Structure-activity relationship of modified amphiphilic cationic cyclodextrins for enhanced siRNA delivery

The presence of multiple hydroxyl groups at positions C2, C3 and C6 on the cyclodextrin (CD) ring structure allows for extensive functionalisation, enabling the development of biomaterials with significant potential for therapeutic siRNA delivery. To identify structural modifications that enhance activity, a range of cationic amphiphilic CDs, including both β- and γ-CDs, were synthesised, compared and evaluated. Each CDs incorporated a C₁₂ lipid chain on the primary face of the CD. On the secondary rim, at positions C2 and C3, either primary or tertiary amine groups with different pKa values were introduced via either a triazole or a thiopropyl linker. Nanoparticles (NPs) encapsulating small interfering RNA (siRNA) were formulated at mass ratios 7.5:1 and 10:1 (CD:siRNA) and their physicochemical properties evaluated. A comparative in vitro study was conducted to assess the gene silencing efficacy of these NPs using the luciferase reporter gene in A549-luc cells.
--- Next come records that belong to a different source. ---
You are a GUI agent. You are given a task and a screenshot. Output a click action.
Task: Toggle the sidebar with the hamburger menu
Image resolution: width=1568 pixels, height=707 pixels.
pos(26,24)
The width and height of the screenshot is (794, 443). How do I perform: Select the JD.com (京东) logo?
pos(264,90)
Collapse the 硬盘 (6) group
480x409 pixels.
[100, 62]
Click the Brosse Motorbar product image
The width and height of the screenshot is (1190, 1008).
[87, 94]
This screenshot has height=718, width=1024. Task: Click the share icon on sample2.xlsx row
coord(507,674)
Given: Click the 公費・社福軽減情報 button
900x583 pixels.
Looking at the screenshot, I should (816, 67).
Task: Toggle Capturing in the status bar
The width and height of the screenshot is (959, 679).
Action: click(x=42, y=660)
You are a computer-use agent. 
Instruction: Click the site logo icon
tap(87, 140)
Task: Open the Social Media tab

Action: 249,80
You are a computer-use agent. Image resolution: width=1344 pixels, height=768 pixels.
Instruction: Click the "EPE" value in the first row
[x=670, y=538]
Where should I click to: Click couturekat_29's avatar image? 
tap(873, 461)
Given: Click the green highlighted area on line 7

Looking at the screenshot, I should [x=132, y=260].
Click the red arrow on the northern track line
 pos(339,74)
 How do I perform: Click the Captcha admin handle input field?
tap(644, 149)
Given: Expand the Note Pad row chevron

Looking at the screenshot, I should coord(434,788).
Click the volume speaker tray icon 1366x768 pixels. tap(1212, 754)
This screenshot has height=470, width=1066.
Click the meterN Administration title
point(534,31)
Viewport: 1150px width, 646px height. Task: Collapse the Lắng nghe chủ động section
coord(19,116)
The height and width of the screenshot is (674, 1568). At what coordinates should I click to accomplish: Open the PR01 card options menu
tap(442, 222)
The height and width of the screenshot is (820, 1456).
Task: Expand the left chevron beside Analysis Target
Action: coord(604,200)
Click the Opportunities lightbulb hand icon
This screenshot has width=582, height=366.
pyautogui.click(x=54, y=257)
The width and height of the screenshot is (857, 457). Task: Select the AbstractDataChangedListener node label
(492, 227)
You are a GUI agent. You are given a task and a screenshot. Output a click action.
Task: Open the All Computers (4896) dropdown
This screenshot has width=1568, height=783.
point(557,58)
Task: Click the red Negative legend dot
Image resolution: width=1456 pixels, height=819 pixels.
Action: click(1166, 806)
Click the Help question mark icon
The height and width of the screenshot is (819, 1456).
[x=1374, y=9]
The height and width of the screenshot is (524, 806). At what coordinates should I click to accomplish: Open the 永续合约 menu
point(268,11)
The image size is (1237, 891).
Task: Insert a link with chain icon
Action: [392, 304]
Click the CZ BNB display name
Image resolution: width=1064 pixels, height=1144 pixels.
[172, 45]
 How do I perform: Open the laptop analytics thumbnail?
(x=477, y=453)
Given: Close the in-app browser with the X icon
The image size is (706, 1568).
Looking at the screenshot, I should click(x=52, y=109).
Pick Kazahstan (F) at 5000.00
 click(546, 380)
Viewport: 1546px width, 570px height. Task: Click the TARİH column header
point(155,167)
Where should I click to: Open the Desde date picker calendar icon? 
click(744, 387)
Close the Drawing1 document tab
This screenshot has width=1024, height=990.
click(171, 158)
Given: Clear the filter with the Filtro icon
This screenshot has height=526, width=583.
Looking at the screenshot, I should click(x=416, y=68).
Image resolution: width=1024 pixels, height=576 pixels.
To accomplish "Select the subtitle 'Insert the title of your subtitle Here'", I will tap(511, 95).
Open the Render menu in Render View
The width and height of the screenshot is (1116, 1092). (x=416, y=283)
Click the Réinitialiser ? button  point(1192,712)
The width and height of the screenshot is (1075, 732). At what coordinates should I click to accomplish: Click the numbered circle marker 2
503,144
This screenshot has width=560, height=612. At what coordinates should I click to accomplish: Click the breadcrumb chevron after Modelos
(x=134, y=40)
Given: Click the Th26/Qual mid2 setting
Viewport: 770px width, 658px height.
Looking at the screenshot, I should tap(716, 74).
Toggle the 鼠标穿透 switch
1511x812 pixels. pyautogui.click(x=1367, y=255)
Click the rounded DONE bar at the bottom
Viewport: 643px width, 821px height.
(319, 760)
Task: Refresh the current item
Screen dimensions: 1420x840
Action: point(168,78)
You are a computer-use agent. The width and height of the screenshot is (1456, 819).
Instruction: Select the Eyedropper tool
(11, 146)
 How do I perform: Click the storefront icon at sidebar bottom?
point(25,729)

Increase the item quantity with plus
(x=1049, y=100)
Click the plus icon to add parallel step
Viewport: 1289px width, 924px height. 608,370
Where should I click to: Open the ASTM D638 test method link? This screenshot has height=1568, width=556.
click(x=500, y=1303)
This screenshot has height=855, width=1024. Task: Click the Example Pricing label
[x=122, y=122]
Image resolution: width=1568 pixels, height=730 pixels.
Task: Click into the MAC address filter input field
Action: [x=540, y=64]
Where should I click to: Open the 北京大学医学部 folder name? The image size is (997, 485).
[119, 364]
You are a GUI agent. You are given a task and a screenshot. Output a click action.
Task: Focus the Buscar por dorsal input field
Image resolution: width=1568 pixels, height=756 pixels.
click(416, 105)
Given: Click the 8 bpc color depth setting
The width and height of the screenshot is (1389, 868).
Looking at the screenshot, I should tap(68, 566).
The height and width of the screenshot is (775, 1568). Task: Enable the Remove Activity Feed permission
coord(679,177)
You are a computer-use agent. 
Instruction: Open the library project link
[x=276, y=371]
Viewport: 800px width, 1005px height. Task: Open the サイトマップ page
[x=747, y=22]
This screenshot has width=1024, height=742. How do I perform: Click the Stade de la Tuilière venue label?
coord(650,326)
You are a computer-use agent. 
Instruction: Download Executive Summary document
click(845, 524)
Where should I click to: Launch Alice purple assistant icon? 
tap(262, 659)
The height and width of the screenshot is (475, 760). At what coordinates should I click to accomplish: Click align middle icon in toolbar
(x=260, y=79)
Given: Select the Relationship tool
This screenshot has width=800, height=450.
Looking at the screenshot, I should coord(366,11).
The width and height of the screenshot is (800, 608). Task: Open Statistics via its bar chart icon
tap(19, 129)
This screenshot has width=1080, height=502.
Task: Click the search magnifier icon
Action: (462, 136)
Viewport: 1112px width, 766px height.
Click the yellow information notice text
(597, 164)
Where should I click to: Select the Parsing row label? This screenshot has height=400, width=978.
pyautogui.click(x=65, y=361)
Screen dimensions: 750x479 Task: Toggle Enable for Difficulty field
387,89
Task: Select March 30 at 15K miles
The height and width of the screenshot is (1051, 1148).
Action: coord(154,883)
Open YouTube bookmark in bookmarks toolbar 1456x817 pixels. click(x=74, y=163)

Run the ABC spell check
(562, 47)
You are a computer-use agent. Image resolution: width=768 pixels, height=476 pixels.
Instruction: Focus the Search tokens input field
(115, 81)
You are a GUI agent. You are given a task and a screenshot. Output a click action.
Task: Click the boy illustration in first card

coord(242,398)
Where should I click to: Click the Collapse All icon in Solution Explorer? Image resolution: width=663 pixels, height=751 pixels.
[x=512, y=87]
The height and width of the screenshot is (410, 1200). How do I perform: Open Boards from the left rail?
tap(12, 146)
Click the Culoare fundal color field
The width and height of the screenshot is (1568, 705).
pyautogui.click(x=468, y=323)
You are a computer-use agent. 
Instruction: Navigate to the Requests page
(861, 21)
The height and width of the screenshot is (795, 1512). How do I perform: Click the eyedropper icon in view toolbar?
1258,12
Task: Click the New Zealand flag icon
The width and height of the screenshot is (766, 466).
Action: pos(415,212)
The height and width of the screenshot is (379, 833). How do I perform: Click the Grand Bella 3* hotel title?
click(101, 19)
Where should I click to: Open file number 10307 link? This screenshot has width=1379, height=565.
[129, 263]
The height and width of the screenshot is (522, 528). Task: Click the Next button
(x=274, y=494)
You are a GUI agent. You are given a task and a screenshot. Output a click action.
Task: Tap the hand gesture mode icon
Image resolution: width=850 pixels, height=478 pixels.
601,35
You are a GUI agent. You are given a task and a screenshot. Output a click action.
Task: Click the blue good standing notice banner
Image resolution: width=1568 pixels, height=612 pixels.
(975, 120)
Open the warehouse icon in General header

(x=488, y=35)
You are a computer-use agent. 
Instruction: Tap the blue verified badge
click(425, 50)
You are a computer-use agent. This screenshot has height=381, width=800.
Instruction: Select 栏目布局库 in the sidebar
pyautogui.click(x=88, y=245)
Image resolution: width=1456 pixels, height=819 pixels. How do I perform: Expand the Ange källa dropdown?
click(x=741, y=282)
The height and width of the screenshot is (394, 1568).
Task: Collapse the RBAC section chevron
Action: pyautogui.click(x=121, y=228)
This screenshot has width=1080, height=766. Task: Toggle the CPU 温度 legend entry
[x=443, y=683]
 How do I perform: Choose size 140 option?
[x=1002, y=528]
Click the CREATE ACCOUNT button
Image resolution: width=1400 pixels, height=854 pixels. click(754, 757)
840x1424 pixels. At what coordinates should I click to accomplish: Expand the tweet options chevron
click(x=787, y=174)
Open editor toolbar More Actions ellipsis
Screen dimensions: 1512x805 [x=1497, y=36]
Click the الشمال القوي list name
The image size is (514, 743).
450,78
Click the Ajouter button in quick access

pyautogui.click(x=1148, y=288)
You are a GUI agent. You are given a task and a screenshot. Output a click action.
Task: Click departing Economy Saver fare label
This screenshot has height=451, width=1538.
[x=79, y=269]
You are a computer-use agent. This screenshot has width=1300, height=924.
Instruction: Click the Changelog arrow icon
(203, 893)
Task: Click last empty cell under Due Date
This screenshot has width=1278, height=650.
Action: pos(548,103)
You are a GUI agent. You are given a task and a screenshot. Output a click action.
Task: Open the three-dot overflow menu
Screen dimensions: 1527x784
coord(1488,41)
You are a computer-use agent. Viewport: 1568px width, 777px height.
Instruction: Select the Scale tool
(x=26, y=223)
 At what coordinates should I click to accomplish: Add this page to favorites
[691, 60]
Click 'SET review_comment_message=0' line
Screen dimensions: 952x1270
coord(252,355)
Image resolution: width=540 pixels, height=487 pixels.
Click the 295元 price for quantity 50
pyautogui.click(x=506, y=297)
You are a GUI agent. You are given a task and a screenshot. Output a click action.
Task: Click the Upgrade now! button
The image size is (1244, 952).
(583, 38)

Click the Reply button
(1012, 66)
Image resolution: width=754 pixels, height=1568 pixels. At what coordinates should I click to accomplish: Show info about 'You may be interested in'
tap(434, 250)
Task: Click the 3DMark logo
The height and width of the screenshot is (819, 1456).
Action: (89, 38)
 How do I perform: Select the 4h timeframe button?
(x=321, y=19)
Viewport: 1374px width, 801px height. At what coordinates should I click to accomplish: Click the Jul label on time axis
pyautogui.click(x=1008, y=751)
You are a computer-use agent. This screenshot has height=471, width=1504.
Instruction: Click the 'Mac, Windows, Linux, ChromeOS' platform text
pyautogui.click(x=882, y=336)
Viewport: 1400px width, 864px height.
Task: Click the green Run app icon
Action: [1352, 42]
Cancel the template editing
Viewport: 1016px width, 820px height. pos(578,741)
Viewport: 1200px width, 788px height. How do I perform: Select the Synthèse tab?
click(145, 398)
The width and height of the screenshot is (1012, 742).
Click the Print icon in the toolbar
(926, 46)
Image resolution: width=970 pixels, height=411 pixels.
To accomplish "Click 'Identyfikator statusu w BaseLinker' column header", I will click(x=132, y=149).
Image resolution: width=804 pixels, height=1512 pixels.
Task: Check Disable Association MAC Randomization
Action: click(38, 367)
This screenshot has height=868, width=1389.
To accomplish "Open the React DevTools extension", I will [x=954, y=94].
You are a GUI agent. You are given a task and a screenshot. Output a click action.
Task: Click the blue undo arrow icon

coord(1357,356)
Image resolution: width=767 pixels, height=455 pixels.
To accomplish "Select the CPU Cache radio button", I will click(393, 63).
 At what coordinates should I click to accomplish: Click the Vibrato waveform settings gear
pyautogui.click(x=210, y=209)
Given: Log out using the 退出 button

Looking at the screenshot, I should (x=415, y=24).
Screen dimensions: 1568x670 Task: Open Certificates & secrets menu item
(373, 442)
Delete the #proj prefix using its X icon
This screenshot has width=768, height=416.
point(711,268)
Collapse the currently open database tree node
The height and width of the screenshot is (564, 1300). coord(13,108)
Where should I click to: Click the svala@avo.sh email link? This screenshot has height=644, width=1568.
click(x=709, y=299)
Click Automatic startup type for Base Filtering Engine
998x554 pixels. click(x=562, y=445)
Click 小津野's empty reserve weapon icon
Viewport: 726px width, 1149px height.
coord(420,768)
Gene silencing levels for both β- and γ-CDs increased when modified with a primary amine compared to a tertiary amine group at position C2. Gene expression inhibition was further improved when the CDs were functionalized with amine functionalities at positions C2 and C3. Modification of the secondary side of γ-CDs with two sets of primary amine functionalities via a thiopropyl linker, as compared to a triazole linker, achieved up to 80% gene knockdown, regardless of dose. In conclusion, the structure–activity relationship study successfully identified CD modifications that enhance gene silencing efficacy.